» HOW TO COMPLETE THIS TASK
Show every line of the data that contains the string "target".

» RECORD EXTRACTS

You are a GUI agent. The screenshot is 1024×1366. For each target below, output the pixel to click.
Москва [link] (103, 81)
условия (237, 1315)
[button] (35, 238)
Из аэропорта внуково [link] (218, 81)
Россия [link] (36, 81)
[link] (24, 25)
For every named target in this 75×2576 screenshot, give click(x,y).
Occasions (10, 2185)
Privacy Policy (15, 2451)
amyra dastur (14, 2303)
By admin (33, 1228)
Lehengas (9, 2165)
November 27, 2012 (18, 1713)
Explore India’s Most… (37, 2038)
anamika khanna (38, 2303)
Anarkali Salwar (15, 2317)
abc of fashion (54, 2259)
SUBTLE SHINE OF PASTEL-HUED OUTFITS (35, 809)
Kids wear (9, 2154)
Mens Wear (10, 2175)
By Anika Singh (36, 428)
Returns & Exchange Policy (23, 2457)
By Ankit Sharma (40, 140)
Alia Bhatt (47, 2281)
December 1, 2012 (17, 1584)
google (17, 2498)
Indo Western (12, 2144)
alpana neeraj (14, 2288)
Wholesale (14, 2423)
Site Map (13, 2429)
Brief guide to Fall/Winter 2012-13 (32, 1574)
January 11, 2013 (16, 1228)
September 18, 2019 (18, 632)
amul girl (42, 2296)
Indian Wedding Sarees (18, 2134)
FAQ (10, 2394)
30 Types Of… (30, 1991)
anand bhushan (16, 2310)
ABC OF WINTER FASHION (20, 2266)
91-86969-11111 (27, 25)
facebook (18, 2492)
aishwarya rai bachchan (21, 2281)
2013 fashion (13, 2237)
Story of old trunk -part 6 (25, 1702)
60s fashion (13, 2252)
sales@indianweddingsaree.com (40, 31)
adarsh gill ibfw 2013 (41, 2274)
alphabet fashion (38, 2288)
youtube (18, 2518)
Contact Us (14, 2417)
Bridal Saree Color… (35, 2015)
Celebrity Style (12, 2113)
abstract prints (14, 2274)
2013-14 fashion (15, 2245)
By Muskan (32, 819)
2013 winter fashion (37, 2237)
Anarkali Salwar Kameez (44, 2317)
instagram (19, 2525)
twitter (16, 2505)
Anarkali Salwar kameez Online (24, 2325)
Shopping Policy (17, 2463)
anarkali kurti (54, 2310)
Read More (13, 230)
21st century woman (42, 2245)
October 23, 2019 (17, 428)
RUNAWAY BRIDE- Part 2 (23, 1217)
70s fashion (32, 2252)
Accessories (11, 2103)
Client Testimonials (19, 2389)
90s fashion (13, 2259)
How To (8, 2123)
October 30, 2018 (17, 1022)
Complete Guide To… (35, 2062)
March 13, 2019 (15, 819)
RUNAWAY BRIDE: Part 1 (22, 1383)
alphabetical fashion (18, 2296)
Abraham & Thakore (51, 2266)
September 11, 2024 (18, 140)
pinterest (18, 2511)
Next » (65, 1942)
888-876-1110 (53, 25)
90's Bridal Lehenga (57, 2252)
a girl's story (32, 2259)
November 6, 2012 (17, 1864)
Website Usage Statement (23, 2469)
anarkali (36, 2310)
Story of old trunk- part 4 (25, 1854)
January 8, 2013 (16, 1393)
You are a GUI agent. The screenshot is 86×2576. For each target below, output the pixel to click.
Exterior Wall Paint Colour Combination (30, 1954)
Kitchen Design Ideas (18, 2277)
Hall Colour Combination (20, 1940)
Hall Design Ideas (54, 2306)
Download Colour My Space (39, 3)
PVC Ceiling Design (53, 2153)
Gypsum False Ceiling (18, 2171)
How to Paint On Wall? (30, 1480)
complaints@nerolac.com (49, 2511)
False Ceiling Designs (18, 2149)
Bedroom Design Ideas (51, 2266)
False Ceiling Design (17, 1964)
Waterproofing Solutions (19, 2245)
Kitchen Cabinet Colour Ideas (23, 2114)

» ANSWER TO THIS TASK
You are a GUI agent. The screenshot is 1024×1366. For each target below, output the pixel to click.
For every named target in this 75×2576 screenshot, give click(x,y).
You are a GUI agent. The screenshot is 86×2576. For each target below, output the pixel to click.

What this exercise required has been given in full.